AbstractOver the past several years, there have been a series of proposals to replace the U.S. income tax. The 1996 presidential primaries saw one major candidate, Steve Forbes, espouse the virtues of a flat tax. Another candidate, Senator Richard Lugar, favored a national retail sales tax. A year earlier, Senators Nunn and Domenici introduced their "Unlimited Savings Account" tax. Each of these proposals involves substituting a consumption-based tax for the current income tax.

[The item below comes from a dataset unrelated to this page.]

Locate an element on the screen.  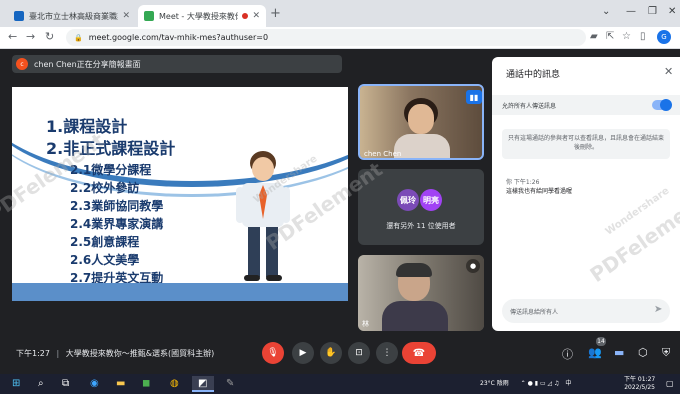
tab-meet: Meet - 大學教授來教你～推... ✕ is located at coordinates (202, 16).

Proponents of fundamental tax reform generally hope that shifting to a consumption tax base will bring about increased savings and investment and will simplify compliance and enforcement. Except for an occasional obligatory bow to the assertedly positive effects of these reforms on U.S. "international competitiveness," the public debate about tax reform rarely addresses international implications of the tax reform proposals. Yet these proposals would dramatically alter the international as well as the domestic tax landscape. Moreover, the open nature of the U.S. economy would fundamentally affect any impact of the tax reform.
This paper evaluates selected international aspects of three leading fundamental tax reform proposals; the Schaefer-Tauzin-Chrysler national retail sales tax, the Nunn-Domenici "Unlimited Savings Account" tax (the "USA" tax), and the Armey-Shelby "flat tax" (the "Flat Tax"). A threshold problem is simply to understand how these three proposals work, both as taxes generally and with respect to crossborder transactions in particular. In order to understand the effects of each of the three proposals, Part II begins with a discussion of consumption as a tax base and the usual approaches to taxing consumption at the business or personal level, as well as the usual approach to determining the geographic reach of the tax. Each of the three proposals is then described, with particular reference to its treatment of cross-border activity.

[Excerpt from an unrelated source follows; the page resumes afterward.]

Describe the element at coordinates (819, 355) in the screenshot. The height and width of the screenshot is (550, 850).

Part III considers decisions made in the proposals to tax on a destination or origin basis, and compares the forms of consumption taxes proposed to the standard credit-invoice method value-added tax ("VAT') adopted by most other developed countries. The differences between these three proposals and the internationally accepted credit invoice method VAT have ramifications affecting interaction with the VA Ts of other countries. Part III also evaluates differences in the approaches taken under the three tax reform proposals with respect to the GATT rules proscribing export subsidies for sales of goods, as well as the advantages and disadvantages of origin- or destination-based taxes.

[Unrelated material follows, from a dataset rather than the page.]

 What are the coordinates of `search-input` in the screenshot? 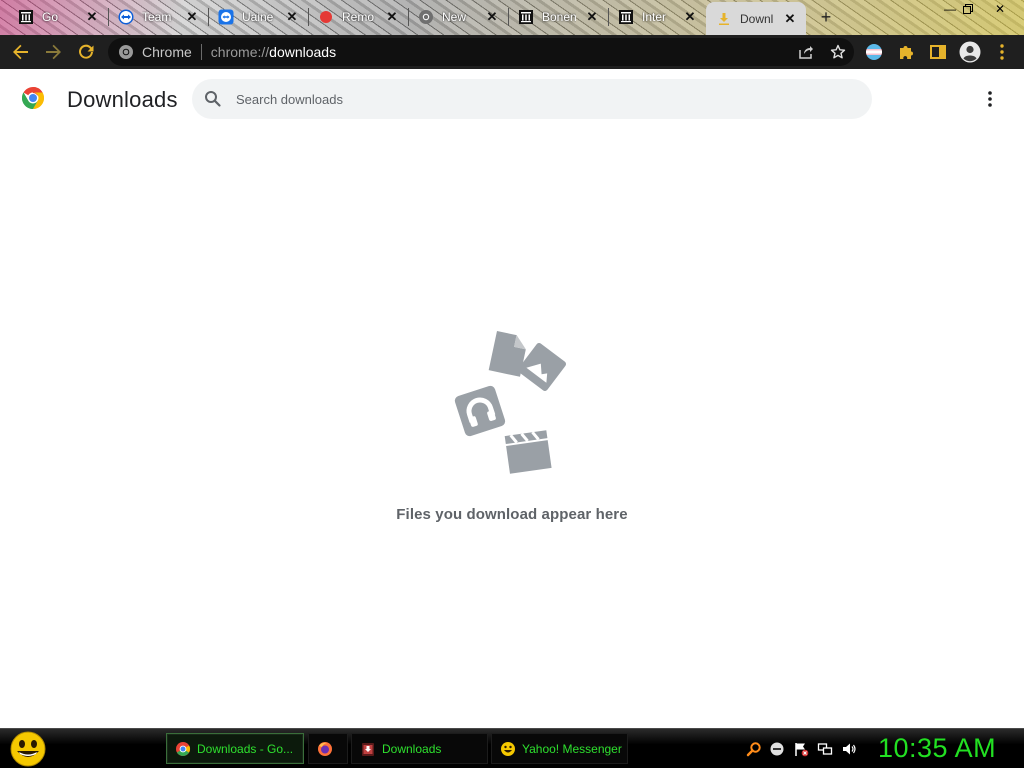 It's located at (536, 99).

Part IV discusses the problems associated with consumption taxation of cross-border services generally, as well as taxation of financial services. This discussion identifies some of the practical problems of a consumption tax in an international environment.
Part V considers the international implications of replacing the federal income tax, including in particular the interaction of a reformed U.S. system with other countries' tax systems. In this section, and throughout the paper, it must be remembered that we are examining a consumption tax, not an income tax. Thus, the principal implications of Part V relate to the proposals' expressed objective that the United States have no income tax. The resulting "mix" of income and consumption taxes (i.e., all consumption and no income taxes) would be different from that of any other major developed country. We also consider the implications of such a dramatic change in the international tax landscape for and likely "first order" responses by U.S. and foreign investors and foreign governments.
The principal objective of this paper is to explain and to help the reader achieve some understanding of the three tax reform proposals as they would apply to international transactions. Where possible, the proposals are evaluated using the tax policy criteria of impact on economic efficiency, equity in distribution of tax burden, and the administrative burden of compliance with and enforcement of the tax. 5 As tax lawyers, not economists, any economic observations are based on our attempts to understand and apply the relevant economic principles.
Finally, the proposals are discussed as they have been proposed. There is no attempt to evaluate the likelihood of modifications to the proposals, or to predict the ultimate shape of any consumption tax regime which might be adopted.